Heavy rains in 2012 triggered extensive flooding, displacing millions across the region. As climate change continues to exacerbate weather variability, these types of ‘once in a century’ weather events will become more frequent.

1Climate, Peace and Security Fact Sheet Sahel

Climate-linked disasters have become more frequent and catastrophic in recent years and they are projected to get worse. In the 2010s, though there were fewer events, more people were affected, suggesting that the impacts of individual events have gotten worse.

Droughts and floods in the Sahel since the 1960s

Data Source: CRED EM-DAT database

Since 2008, over 60 million people have been affected by droughts, floods and storms in the Sahel.

The number of people affected by droughts and floods since 2014

Data Source: CRED EM-DAT database

Climate shocks and high food prices have deepened people’s vulnerability and challenged their access to food across the Sahel in recent years. The Intergovernmental Panel on Climate Change (IPCC) predicts that agricultural yields will fall by 20% per decade by the end of the 21st century in some parts of the Sahel.1 These declines in crop productivity are linked to rising temperatures and changes in precipitation.
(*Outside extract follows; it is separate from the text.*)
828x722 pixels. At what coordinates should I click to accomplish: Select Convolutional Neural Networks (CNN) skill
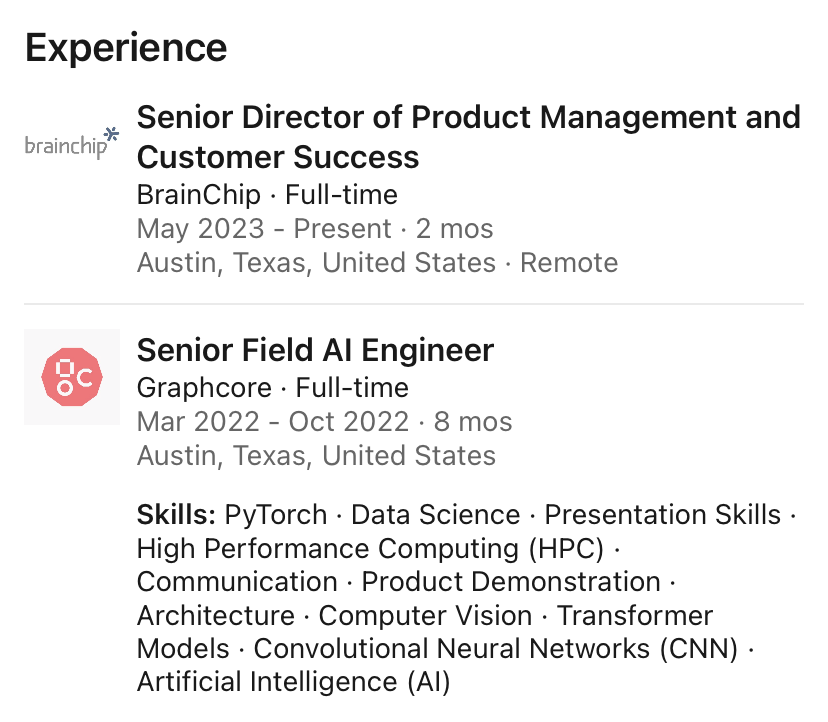pyautogui.click(x=495, y=649)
In 2020, over 43 million people in the six Sahelien countries are experiencing phase 2 (stressed) food insecurity and nearly 18 million people are experiencing phase 3+ (crisis/emergency) food insecurity. These numbers are projected to increase if no mitigating action is taken.

Population in IPC 3+

Data source: Cadre Harmonise

1IPCC ; OCHA - The Sahel in the midst of climate change, March 2020

More frequent climate shocks can exacerbate existing vulnerabilities and create conditions in which any small shock can lead to humanitarian emergencies. To make matters worse, the six Sahelien countries being explored in this data story are among the most climate vulnerable countries in the world, though their impact on climate change has been among the lowest.

In addition to experiencing some of the worst effects of climate change, these countries are also the least prepared to deal with its grave and worsening consequences.

Climate change vulnerability & readiness and CO2 emissions by country:

Data source: ND-GAIN Country Index (June 2021), World Bank: World Development Indicators (2018)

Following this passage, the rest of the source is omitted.